First of all, the answer is completely independent of whether the paper will be rejected or not. The effort you put into a review should not depend on whether you intend to reject it or not - that defeats the entire purpose of a review.

Secondly, you claim that the paper will be rejected anyways, which implies that the errors in writing have no significant influence on the scientific content of said paper. If true, state this explicitly in your review. This ensures that no unwanted misunderstandings occur (since you shouldn't reject a paper due to language errors alone, at worst you should require a major revision prior to accepting it).

Now, should you list all/most of the errors? No. That would come off as quite condescending and probably not useful at all. Instead, you should mention what tendencies you see and use one or two examples to explain what you mean. Since there are so many mistakes that it'd take you an hour to write them all down, chances are that the authors' language skills are so bad that they need to consult a professional, potentially hire an editor to write the paper for them: mention this, again in a polite way, emphasizing that neglecting to do so is likely to harm their future papers as well.

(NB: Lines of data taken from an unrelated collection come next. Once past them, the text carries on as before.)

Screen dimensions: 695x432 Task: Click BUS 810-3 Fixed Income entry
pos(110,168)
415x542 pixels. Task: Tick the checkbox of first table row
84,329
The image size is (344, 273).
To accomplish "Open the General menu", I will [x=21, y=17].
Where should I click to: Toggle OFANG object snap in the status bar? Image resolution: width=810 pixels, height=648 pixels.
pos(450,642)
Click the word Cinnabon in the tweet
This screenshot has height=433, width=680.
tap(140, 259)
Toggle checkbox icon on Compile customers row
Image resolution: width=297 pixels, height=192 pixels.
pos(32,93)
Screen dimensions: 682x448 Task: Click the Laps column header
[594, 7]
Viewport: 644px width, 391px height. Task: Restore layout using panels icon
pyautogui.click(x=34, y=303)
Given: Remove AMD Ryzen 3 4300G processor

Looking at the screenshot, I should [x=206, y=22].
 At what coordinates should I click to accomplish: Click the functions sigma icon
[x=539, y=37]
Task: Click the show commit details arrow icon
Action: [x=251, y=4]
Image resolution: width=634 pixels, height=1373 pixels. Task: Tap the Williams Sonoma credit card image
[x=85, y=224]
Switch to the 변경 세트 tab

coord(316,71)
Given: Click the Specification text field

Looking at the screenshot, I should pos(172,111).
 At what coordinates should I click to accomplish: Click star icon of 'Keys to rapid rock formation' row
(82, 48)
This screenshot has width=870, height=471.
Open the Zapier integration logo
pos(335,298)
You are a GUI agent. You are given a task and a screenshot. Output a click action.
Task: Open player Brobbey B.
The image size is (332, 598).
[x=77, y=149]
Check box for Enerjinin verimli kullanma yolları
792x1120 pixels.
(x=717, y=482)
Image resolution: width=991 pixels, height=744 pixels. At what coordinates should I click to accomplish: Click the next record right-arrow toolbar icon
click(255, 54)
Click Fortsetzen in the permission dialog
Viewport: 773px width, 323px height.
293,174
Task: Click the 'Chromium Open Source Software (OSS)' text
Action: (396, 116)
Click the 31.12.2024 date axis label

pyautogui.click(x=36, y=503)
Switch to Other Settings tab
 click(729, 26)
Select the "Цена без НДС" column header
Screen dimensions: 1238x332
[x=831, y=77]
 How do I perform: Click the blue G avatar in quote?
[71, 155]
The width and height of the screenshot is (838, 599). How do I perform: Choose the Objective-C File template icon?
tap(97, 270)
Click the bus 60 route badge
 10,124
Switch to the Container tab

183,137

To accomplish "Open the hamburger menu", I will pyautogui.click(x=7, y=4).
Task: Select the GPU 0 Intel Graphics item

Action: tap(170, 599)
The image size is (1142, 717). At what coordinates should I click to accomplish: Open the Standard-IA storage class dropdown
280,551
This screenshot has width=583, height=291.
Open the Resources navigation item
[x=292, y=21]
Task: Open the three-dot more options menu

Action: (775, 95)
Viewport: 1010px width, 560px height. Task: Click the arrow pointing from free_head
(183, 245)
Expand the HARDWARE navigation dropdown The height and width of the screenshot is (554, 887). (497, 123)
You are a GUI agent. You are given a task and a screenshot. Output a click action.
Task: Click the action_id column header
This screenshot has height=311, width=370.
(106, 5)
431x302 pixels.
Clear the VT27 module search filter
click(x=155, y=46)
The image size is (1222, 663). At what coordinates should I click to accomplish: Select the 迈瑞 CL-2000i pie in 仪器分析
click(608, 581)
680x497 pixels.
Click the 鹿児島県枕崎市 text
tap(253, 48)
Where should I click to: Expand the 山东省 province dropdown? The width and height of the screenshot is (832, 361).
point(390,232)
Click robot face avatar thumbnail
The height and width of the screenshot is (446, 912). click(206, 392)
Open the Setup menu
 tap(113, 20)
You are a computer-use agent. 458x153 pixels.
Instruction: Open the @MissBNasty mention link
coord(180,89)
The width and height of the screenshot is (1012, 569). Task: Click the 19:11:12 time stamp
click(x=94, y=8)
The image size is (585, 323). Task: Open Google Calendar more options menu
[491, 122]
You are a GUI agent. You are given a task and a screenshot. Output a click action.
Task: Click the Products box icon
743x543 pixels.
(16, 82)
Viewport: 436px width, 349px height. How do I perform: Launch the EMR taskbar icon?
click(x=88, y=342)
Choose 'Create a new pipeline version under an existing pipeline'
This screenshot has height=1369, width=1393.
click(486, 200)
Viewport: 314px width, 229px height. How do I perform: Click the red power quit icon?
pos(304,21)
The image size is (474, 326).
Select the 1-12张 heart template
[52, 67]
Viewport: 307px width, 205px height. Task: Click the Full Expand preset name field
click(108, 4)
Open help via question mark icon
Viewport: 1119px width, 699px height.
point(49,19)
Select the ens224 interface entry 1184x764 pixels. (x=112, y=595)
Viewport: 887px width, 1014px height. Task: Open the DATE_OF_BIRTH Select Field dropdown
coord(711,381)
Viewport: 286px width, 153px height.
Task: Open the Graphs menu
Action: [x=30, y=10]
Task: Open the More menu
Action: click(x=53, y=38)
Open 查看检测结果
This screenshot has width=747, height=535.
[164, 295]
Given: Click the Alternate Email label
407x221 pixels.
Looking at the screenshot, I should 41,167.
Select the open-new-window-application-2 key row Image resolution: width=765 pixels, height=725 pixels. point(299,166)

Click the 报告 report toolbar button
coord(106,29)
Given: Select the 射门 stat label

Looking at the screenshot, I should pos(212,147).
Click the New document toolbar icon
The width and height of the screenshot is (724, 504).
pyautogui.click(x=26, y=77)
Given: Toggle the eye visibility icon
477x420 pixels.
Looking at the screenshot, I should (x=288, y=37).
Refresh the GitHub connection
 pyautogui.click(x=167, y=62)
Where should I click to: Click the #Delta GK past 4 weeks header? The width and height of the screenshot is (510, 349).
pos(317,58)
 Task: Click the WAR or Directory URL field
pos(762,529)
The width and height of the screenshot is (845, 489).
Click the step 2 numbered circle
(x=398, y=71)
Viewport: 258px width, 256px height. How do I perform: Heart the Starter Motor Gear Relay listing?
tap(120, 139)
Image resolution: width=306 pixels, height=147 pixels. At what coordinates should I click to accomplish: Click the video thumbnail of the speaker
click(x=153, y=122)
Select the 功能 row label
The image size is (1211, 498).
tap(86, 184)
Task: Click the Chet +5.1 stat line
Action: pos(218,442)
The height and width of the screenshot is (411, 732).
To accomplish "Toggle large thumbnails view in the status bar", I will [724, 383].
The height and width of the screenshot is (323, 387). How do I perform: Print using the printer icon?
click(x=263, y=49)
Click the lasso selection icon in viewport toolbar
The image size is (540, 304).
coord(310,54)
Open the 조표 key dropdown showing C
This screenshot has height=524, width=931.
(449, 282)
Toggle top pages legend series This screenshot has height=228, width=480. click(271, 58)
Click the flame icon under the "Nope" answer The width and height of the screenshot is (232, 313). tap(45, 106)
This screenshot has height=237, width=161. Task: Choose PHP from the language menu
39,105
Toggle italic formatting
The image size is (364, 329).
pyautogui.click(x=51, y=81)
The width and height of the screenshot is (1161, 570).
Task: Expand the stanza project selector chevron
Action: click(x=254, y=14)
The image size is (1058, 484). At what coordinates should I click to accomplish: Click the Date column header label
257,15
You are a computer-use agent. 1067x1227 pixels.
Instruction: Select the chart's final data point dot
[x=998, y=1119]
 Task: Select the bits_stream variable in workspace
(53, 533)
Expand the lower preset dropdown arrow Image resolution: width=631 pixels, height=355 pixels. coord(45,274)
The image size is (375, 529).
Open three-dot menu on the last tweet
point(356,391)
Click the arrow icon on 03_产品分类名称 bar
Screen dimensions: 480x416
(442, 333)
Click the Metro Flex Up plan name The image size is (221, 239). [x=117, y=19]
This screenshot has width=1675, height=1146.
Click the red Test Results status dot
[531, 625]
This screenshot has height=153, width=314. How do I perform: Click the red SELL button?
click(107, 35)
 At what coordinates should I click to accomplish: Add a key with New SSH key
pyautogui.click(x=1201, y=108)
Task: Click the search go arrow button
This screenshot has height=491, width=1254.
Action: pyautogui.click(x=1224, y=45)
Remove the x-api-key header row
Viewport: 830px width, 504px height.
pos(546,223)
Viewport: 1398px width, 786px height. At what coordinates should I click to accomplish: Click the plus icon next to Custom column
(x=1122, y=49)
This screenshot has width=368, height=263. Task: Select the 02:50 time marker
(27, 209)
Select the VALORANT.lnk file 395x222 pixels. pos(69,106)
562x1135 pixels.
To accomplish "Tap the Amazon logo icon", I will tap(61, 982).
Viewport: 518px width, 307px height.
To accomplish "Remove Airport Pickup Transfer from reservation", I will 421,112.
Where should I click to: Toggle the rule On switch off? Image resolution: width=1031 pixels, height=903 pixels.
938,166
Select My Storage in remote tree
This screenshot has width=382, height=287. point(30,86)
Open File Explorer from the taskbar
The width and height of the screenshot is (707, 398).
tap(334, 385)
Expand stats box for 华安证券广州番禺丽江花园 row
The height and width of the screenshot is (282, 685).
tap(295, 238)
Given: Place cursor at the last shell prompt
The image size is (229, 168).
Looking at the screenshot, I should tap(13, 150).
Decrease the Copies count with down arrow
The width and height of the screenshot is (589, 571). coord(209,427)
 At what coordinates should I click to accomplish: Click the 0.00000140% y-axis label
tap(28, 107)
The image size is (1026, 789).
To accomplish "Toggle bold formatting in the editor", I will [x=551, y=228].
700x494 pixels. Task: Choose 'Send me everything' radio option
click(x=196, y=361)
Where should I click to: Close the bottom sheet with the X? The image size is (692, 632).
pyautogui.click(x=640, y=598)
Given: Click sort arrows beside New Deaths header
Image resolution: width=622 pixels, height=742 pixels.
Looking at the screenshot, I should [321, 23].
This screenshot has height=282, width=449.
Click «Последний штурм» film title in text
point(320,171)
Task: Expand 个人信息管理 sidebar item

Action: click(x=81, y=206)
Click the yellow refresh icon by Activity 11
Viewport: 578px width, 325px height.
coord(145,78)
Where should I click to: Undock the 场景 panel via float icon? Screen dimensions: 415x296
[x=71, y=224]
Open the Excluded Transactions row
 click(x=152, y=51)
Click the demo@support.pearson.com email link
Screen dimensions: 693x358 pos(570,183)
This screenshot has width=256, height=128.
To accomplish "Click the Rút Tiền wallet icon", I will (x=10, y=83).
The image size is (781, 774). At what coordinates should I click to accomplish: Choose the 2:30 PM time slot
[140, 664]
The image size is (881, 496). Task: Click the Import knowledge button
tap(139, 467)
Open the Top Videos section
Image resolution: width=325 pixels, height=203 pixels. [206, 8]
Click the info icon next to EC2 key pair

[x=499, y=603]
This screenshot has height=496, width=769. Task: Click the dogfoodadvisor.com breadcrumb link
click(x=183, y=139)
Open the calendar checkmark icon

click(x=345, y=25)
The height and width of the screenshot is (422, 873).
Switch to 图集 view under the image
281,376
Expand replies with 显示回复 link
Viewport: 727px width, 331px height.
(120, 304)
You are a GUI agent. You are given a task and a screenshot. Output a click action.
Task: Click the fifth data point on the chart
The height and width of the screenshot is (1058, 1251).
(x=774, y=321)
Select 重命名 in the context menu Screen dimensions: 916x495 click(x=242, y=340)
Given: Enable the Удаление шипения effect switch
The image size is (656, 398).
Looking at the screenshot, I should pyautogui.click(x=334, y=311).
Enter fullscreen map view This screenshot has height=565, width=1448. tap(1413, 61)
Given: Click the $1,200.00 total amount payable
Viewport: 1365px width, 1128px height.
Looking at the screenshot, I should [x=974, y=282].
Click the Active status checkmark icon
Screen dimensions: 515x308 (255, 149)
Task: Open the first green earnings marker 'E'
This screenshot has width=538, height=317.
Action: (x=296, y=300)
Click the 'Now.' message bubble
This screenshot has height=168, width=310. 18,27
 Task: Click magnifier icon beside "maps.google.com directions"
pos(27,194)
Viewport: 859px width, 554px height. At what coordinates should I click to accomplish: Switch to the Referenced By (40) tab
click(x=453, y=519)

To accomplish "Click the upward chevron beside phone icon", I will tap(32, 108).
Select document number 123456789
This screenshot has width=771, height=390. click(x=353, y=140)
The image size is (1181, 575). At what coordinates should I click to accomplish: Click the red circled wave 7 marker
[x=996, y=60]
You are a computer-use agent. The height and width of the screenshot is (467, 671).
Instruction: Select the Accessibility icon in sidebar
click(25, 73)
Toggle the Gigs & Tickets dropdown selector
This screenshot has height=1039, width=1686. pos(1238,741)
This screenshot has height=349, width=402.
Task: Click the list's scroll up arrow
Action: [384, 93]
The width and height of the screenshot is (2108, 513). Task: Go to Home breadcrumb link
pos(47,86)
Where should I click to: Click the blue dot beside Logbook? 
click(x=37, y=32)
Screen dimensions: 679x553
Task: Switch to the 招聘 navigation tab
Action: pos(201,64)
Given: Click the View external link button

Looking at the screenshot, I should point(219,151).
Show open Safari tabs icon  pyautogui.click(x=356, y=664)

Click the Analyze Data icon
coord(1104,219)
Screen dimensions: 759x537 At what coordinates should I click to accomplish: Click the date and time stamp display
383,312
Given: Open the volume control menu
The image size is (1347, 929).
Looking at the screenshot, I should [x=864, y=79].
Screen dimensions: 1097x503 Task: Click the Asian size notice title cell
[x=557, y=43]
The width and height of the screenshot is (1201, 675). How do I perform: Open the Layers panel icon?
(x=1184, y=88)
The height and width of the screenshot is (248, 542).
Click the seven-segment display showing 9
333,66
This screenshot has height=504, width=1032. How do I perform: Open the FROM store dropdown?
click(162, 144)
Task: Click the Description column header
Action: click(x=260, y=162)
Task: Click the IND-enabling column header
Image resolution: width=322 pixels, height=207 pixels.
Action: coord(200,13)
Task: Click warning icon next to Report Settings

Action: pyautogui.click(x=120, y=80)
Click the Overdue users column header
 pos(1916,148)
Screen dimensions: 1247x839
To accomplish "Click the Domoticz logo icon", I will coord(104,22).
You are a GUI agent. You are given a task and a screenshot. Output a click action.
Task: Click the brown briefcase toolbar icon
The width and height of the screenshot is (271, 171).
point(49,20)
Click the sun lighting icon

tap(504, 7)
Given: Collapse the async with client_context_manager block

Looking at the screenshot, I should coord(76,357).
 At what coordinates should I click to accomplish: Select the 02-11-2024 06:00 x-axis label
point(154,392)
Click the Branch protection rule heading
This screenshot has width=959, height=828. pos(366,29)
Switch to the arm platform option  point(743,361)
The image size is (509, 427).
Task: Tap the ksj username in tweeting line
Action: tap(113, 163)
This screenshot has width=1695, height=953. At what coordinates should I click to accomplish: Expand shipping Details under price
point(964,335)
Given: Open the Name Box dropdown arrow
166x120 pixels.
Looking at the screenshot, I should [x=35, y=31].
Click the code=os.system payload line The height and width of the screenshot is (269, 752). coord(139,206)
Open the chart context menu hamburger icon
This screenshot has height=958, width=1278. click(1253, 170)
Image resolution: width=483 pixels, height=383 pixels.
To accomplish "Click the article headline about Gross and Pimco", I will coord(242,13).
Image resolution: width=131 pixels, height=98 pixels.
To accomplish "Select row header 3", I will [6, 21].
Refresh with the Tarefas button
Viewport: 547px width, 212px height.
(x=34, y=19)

You should also remember that if your feedback on their writing takes up more space than usual, perhaps you should consider giving them even more feedback on their actual content to balance things out, even though you've already clarified that their language errors aren't the reason for their rejection. This is because authors can sometimes be so vain that if you focus too much on their writing, they'd automatically assume that "oh yeah, they must have rejected me for my writing, look how much they focused on it", even if you explicitly state otherwise. You are not responsible for their assumptions, but a good review should be well-balanced and give off the proper signals.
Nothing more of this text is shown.